Title: PharmacogeneticsImported from Authenticus Search for Journal Publications

Vol. 9

Pages: 257-261

ISSN: 0960-314X

Publisher: Lippincott Williams & Wilkins Ltd.

ISI Web of Knowledge - 25 Citations

Scopus - 29 Citations

FOS: Medical and Health sciences > Basic medicine

Authenticus ID: P-001-4S9

Abstract (EN): The thiopurine methyltransferase (TPMT) genetic polymorphism has been shown to have a highly significant clinical impact, namely in the therapeutic efficiency of thiopurine drugs used in the treatment of a wide range of diseases. Available diagnostic methods, although reproducible and sensitive, are relatively laborious. Thus population studies are still very scarce. In this work we describe a new polymerase chain reaction-single strand confirmational analysis based protocol for TPMT specific detection which introduces a substantial technical simplification avoiding the use of restriction enzyme treatment after polymerase chain reaction amplification, Additionally, the use of this protocol allows the simultaneous detection of a T-474 to C substitution, a frequent silent mutation in the North Portuguese population (TPMT*1S = 0.215).
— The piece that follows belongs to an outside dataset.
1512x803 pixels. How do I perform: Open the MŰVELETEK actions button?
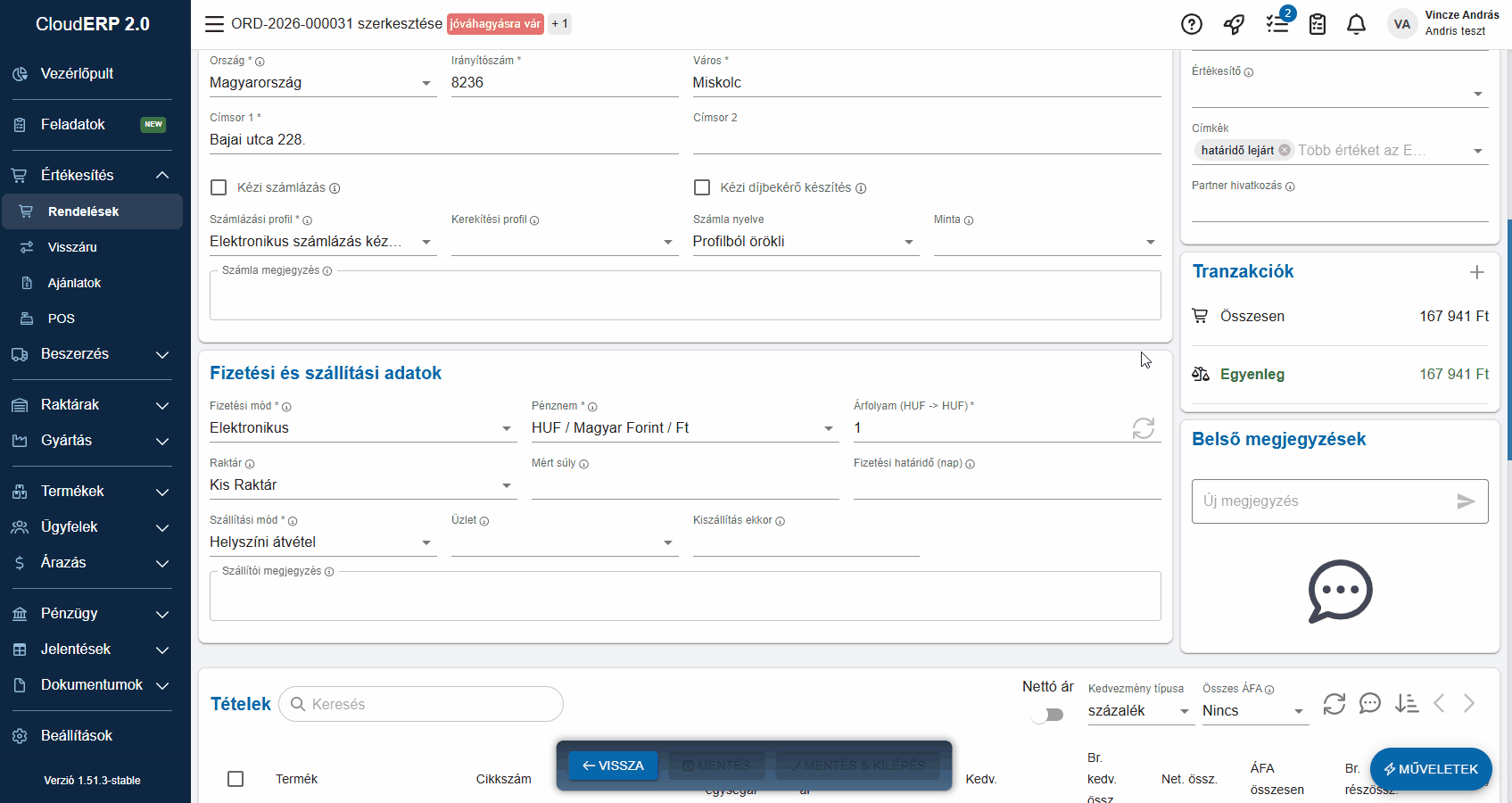click(x=1431, y=769)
In a sample of 310 unrelated Northern Portuguese individuals, 15 were found to be heterozygous for the TPMT*3A allele (defined by the presence of two transitions, G(460) to A and A(719) to G) which is associated with TPMT enzymatic deficiency; the corresponding gene frequency estimate was 0.024. We also attempted to evaluate the relationship between the molecular TPMT genotype and the reaction to treatments involving thiopurine drugs by analysing a sample of 24 children submitted to curative therapy of acute lymphoblastic leukaemia. Four of them were shown to be heterozygous for the TPMT*3A allele. An examination of their clinical histories showed that all four patients exhibited signs of severe hepatic toxicity during treatment. Pharmacogenetics 9:257-261 (C) 1999 Lippincott Williams & Wilkins.

Language: English

Type (Professor's evaluation): Scientific

No. of pages: 5